9
votes

I am having problems with the nested '+'/'-' lookahead/lookbehind in regex.

Let's say that I want to change the '*' in a string with '%' and let's say that '\' escapes the next character. (Turning a regex to sql like command ^^).

So the string

  • '*test*' should be changed to '%test%',
  • '\\*test\\*' -> '\\%test\\%', but
  • '\*test\*' and '\\\*test\\\*' should stay the same.

I tried:

(?<!\\)(?=\\\\)*\*      but this doesn't work
(?<!\\)((?=\\\\)*\*)    ...
(?<!\\(?=\\\\)*)\*      ...
(?=(?<!\\)(?=\\\\)*)\*  ...

What is the correct regex that will match the '*'s in examples given above?

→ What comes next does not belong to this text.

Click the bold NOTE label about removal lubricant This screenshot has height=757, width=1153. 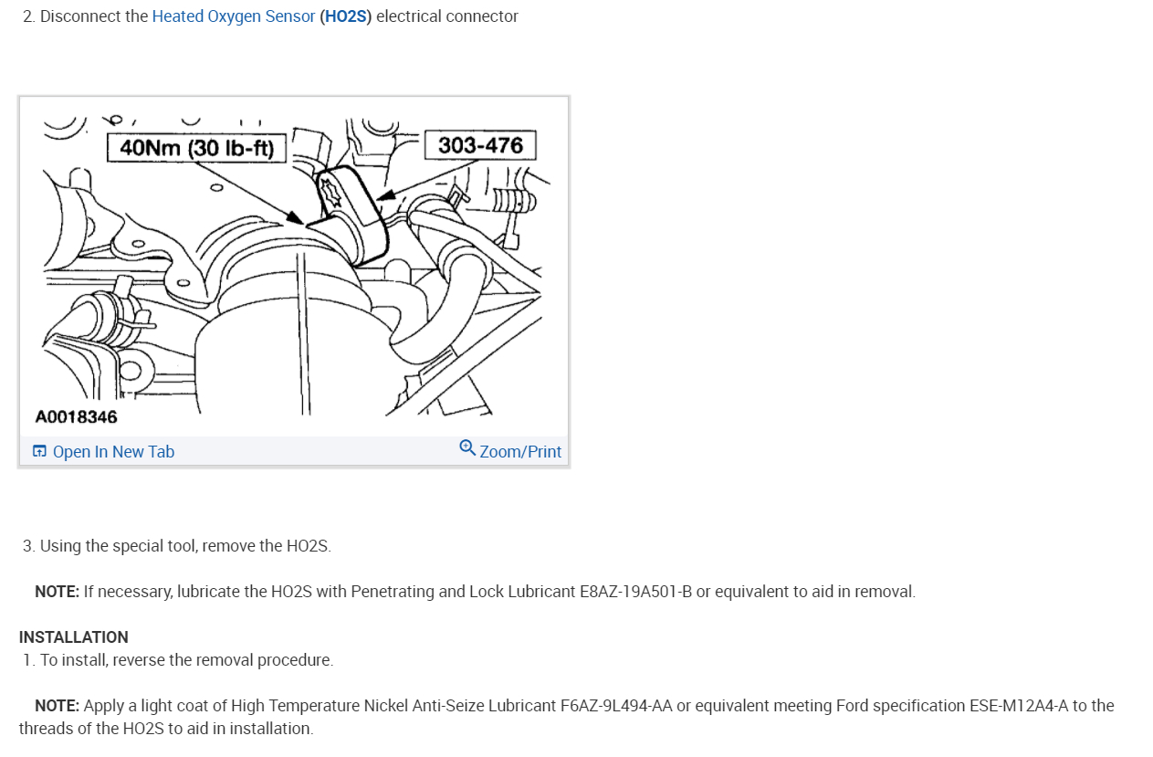tap(58, 592)
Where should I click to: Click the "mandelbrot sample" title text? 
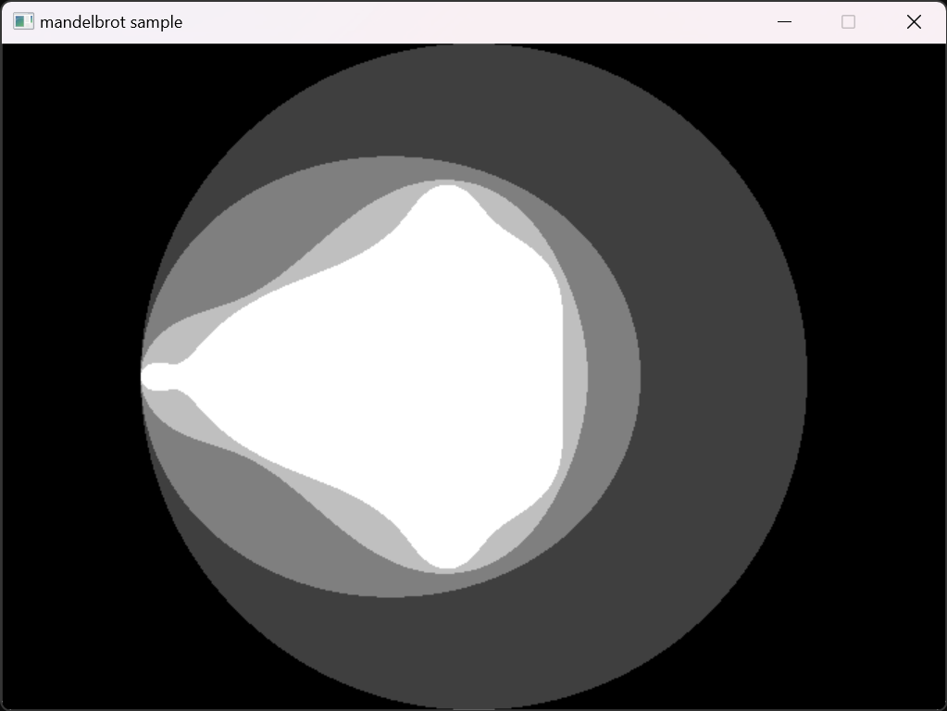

What is the difference between (?<!\\(?=\\\\)*)\* and (?=(?<!\\)(?=\\\\)*)\* or if these are essentially wrong the difference between regex that have such a visual construction?

5
What language do you use? And do you really expect that \*test\* stays the same and is not turned into *test*?Gumbo

5 Answers

11
votes

To find an unescaped character, you would look for a character that is preceded by an even number of (or zero) escape characters. This is relatively straight-forward.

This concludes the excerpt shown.